Two patterns dominate the Ruby service-object landscape:

AccountUpdater.call(1, email: "foo@bar.com")      # class-method style
AccountUpdater.new(1, email: "foo@bar.com").call  # throwaway-instance style

They look different. They aren’t. Both pass per-invocation data at construction time, which leaves nowhere for dependencies to live. That’s the problem — not the self. keyword.

What happens when a dependency shows up

Here is a typical starting point:

class AccountUpdater
  def self.call(id, params)
    account = Account.find(id)
    account.update(params)
  end
end

Callers look like this:

AccountUpdater.call(1, email: "foo@bar.com")

Now a requirement arrives: accounts can upload a logo to a cloud provider, and the provider varies per tenant. The service needs an uploader.

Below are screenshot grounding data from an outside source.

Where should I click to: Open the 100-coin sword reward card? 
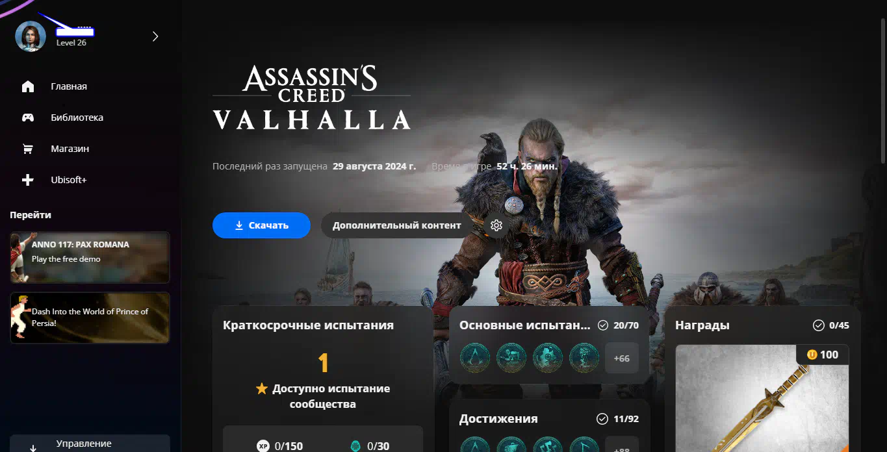(762, 398)
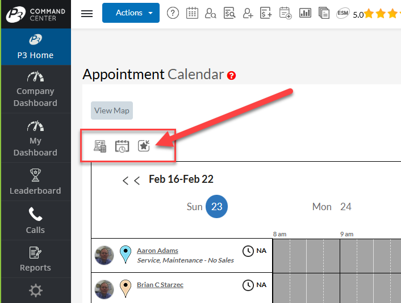
Task: Click the add customer icon with plus sign
Action: click(247, 14)
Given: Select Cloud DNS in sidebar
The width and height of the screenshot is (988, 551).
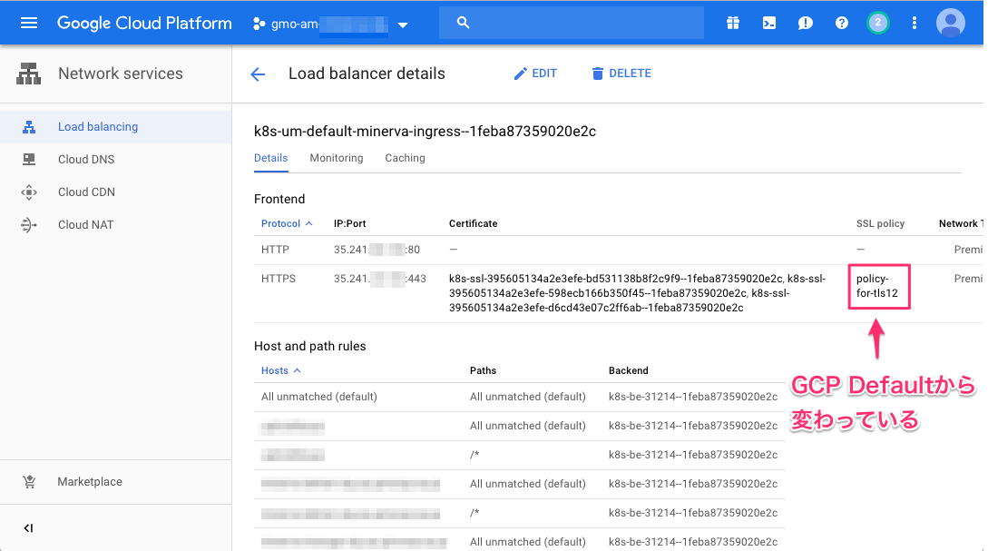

With the class-method shape, the uploader has nowhere to live except in the argument list:

class AccountUpdater
  def self.call(id, params, uploader)
    account = Account.find(id)

    if params[:logo]
      uploader.upload(params[:logo], key: "account/#{id}/logo.jpg")
    end

    account.update(params.except(:logo))
  end
end

Every caller has to change:

AccountUpdater.call(1, { email: "foo@bar.com", logo: file }, uploader)

The interface leaked. Callers now know that AccountUpdater needs an uploader — something they had no business knowing before. Add a second collaborator (a notifier, a cache, an audit log) and the signature grows again, and every call site changes again.

The root cause

Service.call(args) and Service.new(args).call both treat the class as a thin wrapper around a function. They conflate two things that should live in different places:

  • Dependencies — collaborators like uploaders, HTTP clients, loggers. Stable across calls. Chosen once, at the composition root.
  • Data — the id, the params, the thing being acted on. Varies per call.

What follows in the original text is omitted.